Fehim TAŞTEKİN
Suriyeli siyasi aktörlerin 1930’larda Siyonist Yahudilerle başlayıp İsraillilerle devam eden temasları bir düşmanla ilişkinin tipik özelliklerini taşıyordu. Pazarlığın özünde toprağı korumak ya da yitirileni geri almak vardı.
Hiçbiri, Heyet Tahrir el Şam (HTŞ) yönetiminin iş birliği ve tavizlere açık pragmatizmini taşımıyordu. Farklı tonlarıyla siyasal İslamcılık kendi çıkar ve bekası için ulusal davaların çizgilerini aşındırma eğilimleri taşıyor. Bunu Mısır’dan Tunus’a, Libya’dan Suriye’ye kadar pek çok yerde ispatladı. Suriye’de işler daha da çirkinleşti.
Siyonist teşkilatların Filistin topraklarına kazık çakıp genişleyen işgalci varlığını mümkün kılan enstrümanlar bugün de geçerliliğini koruyor. Finansal güç, siyasi-diplomatik nüfuz ve tedhiş kapasitesi…
Fransız manda döneminde bağımsızlık arayışındaki Suriyeli aktörler ile Filistin’de devlet kurma peşindeki Yahudi Ajansı arasındaki temaslara yön veren mantık sanki bugün kurulan masalara da nüfuz ediyor.

- **Yapılacak Görevler**:
- A) Alıntı metne göre Suriyeli siyasi aktörlerin Siyonist Yahudilerle ve İsraillilerle yaptığı pazarlığın özünde ne vardı?
- B) Alıntı metinde "Hiçbiri, Heyet Tahrir" sözlerini içeren ifadeyle açılıp "daha da çirkinleşti." ile kapanan kısmı aynen tekrarlayın.

- **Toplanan Malzeme**:

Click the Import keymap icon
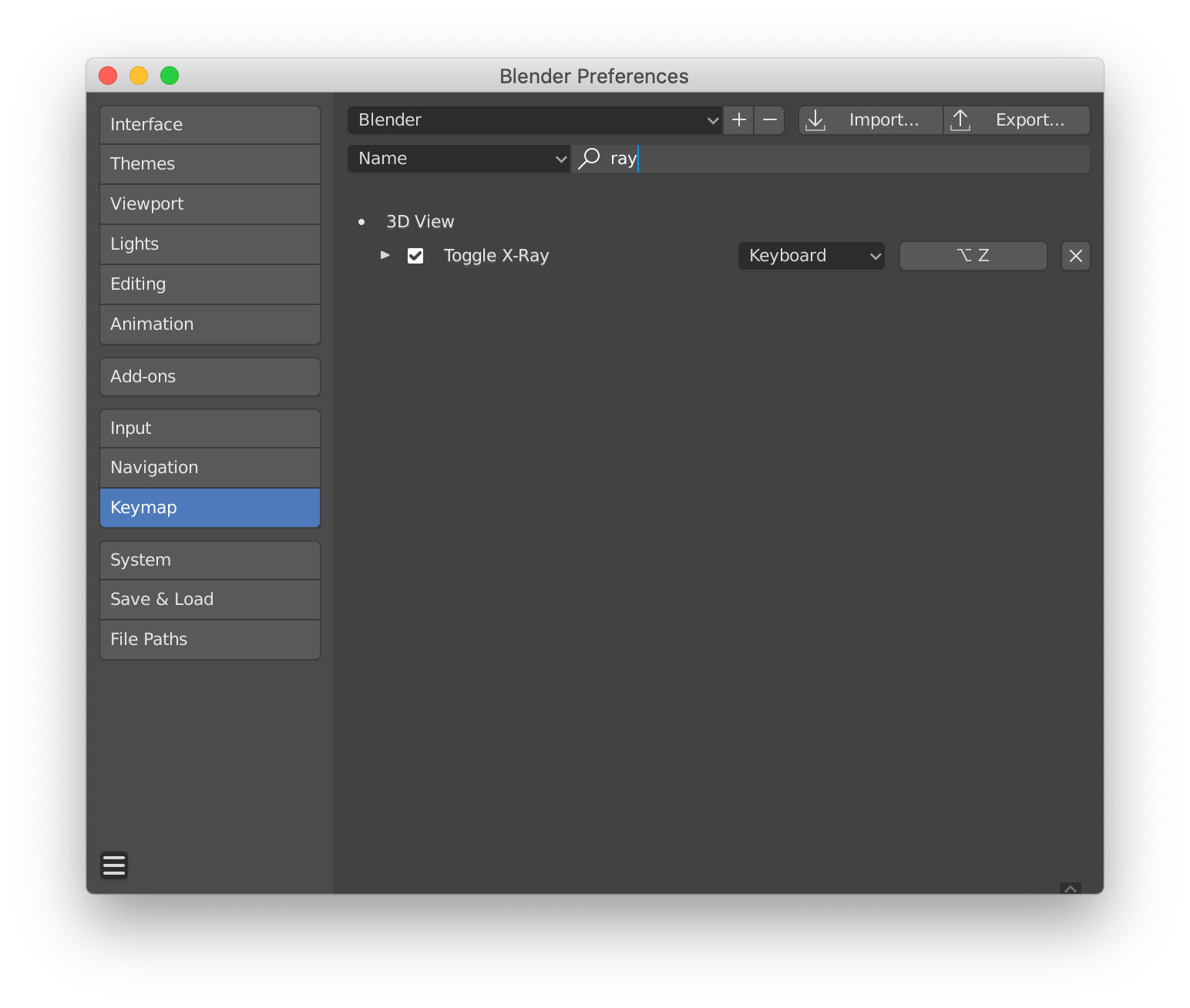 click(815, 119)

- **Çözümler Aşağıda**:
- A) Toprağı korumak ya da yitirileni geri almak vardı.

- B)
Hiçbiri, Heyet Tahrir el Şam (HTŞ) yönetiminin iş birliği ve tavizlere açık pragmatizmini taşımıyordu. Farklı tonlarıyla siyasal İslamcılık kendi çıkar ve bekası için ulusal davaların çizgilerini aşındırma eğilimleri taşıyor. Bunu Mısır’dan Tunus’a, Libya’dan Suriye’ye kadar pek çok yerde ispatladı. Suriye’de işler daha da çirkinleşti.